The W3C DOM specifies a 16-bit character set, UTF-16, for full physical compliance. This provides for “universal” interchange of XML documents. There is no issue with 8-bit character set documents being read as compliant documents, since the UTF-8 is a subset of UTF-16. Issues arise when the reverse is the case. Documents UTF-16 documents may contain characters which do not convert down to valid UTF-8 characters, and instead, when read as UTF-8, translate to two rather one characters in translation.
At the time of this writing most content in AIR and EATS has been developed and maintained using 8-bit character sets. This includes database files which use 8-bit encoding. EATSv5.2020 will be based on UTF-8 with alerts generated when UTF-16 documents are attempted to be incorporated.
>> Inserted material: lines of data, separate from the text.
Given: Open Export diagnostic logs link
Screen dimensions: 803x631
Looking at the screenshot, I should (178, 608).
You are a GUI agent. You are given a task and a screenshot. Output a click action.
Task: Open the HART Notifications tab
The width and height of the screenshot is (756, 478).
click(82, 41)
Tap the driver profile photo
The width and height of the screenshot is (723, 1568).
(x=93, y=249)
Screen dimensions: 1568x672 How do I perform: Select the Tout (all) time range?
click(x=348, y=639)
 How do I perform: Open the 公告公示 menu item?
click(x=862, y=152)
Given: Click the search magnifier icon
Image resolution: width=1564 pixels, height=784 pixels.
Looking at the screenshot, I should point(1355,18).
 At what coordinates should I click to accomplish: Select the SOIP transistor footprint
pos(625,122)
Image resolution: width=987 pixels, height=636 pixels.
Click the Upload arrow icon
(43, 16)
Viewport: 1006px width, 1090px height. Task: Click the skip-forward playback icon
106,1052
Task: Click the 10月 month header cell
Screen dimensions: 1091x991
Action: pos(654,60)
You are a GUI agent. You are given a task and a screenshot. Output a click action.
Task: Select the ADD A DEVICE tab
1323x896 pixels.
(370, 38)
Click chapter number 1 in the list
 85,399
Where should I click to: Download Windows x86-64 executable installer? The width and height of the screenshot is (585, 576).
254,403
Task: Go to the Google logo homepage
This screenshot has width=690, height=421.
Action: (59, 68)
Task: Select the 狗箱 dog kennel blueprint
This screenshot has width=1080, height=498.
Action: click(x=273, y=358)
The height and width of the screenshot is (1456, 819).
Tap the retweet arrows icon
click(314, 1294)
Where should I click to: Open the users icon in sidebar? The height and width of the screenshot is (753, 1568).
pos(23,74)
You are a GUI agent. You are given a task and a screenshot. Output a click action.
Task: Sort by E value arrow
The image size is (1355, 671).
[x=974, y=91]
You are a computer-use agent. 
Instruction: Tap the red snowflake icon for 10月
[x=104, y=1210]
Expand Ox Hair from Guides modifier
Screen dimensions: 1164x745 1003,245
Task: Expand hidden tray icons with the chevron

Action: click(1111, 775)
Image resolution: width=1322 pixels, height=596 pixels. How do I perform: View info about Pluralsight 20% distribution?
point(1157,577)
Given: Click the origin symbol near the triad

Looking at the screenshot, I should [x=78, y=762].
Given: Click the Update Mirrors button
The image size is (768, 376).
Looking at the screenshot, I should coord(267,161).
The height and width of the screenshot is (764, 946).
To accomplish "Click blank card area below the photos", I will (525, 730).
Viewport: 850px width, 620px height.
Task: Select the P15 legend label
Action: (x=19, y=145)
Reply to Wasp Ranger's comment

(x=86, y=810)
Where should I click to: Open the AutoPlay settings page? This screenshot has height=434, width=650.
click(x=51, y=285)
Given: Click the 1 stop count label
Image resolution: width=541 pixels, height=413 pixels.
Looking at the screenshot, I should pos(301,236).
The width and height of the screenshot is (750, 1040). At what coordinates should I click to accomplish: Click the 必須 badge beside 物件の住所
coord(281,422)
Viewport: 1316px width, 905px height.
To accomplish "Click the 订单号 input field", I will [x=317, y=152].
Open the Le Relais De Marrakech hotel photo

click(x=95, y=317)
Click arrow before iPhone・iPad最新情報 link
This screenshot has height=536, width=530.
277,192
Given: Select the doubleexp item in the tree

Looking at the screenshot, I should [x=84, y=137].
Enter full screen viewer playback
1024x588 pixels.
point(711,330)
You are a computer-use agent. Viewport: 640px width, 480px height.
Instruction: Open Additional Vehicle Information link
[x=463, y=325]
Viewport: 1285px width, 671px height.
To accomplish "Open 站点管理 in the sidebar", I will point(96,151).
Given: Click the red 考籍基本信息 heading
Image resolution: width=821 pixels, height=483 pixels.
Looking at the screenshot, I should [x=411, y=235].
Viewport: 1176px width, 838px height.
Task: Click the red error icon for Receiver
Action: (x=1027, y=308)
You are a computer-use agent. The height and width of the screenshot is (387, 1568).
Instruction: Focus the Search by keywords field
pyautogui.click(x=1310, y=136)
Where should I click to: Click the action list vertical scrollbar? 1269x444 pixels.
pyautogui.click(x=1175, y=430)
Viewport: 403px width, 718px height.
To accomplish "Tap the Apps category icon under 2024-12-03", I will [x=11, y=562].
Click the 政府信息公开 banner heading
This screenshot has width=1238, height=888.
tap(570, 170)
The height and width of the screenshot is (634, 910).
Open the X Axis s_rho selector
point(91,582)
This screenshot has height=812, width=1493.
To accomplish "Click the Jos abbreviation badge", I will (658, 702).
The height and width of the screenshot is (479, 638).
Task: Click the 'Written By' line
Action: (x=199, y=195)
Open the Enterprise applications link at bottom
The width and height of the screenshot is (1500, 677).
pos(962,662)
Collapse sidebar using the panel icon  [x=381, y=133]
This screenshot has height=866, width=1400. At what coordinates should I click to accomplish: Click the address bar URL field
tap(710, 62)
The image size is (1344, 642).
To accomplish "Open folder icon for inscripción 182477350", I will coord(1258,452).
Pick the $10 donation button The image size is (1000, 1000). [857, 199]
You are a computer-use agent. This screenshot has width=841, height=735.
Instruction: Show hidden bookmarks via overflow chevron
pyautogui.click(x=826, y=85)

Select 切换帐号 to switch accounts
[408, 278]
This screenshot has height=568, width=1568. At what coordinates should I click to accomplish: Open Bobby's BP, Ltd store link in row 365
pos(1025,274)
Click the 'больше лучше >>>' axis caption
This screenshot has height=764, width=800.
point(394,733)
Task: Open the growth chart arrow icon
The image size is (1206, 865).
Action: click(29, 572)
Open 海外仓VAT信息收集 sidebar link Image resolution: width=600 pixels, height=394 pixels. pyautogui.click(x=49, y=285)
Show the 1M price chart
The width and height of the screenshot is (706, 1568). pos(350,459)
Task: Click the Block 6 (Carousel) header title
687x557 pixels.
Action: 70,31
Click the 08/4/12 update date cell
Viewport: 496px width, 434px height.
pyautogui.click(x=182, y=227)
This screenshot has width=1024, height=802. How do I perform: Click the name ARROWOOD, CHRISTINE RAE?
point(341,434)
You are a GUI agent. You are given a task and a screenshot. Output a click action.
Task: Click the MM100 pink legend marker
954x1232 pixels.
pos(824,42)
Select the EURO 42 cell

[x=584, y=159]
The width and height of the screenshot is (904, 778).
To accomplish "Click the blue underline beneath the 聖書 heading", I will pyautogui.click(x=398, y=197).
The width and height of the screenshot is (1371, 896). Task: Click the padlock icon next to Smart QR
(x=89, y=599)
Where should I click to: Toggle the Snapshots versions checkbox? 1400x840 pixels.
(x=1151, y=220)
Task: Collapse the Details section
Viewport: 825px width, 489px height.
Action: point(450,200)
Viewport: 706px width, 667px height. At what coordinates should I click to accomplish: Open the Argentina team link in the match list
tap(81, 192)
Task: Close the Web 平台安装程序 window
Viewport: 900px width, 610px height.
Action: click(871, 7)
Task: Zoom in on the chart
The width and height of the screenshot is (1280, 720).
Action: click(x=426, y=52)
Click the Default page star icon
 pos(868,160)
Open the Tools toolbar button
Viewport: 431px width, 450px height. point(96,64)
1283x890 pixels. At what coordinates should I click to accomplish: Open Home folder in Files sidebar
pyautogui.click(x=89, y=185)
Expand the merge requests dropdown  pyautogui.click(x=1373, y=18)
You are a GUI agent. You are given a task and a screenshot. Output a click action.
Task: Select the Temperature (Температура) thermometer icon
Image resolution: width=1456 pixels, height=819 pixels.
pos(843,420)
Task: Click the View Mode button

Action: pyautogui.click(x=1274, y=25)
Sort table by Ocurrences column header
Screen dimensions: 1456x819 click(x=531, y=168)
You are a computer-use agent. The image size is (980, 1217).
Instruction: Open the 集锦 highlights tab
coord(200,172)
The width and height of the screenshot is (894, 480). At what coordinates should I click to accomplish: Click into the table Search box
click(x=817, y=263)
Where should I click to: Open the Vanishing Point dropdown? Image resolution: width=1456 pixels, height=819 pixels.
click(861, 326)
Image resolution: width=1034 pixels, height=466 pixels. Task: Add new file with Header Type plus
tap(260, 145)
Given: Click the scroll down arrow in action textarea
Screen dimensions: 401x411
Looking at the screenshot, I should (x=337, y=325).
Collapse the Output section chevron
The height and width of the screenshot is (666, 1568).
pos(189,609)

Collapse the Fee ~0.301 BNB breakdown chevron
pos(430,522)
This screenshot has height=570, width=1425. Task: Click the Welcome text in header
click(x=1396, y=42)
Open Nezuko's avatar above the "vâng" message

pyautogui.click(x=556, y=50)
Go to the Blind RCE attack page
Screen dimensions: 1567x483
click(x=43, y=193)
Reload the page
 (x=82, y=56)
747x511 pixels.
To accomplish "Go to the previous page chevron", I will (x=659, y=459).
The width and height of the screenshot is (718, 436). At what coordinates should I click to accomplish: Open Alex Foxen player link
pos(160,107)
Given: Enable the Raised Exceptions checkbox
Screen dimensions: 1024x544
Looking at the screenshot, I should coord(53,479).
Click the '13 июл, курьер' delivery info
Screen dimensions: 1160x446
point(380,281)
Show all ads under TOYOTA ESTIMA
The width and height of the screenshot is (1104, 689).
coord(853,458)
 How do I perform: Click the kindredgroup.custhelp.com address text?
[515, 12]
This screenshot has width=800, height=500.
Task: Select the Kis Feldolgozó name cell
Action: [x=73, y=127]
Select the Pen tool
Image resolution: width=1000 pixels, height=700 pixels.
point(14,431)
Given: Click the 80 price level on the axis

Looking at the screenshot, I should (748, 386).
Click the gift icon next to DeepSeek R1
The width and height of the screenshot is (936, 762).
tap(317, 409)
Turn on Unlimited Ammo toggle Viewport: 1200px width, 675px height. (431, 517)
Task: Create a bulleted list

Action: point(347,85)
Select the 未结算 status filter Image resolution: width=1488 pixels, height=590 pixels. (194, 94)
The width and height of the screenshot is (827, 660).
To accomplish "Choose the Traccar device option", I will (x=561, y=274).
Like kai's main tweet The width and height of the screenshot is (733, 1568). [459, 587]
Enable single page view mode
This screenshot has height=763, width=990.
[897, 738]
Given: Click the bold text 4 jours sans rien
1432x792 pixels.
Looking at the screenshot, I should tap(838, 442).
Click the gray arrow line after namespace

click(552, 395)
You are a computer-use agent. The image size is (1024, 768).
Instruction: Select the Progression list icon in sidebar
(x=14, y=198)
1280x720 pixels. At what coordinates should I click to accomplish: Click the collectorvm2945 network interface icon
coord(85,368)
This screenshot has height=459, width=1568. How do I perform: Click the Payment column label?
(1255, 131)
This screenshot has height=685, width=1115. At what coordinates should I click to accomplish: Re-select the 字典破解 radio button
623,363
This allows for a consistent DOM interaction model to be stabilized first, before the platform as a whole is migrated to UTF-16 for both document exchange and database management functions.
While the DOM specification is defined via Interfaces, there is a singularity of scope engineered into the DOM. The specification defines the abstraction of a singular tree structure. All content is developed and described as components the one tree. DOMDocumentFragment allows disconnected branches to be developed and attached at arbitrary points in the DOMDocument tree. However, the DOMDocumentFragment must first be defined as a node representing an abstract potential branch of a particular DOMDocument tree. It can NOT be freely attached to any tree in a forest.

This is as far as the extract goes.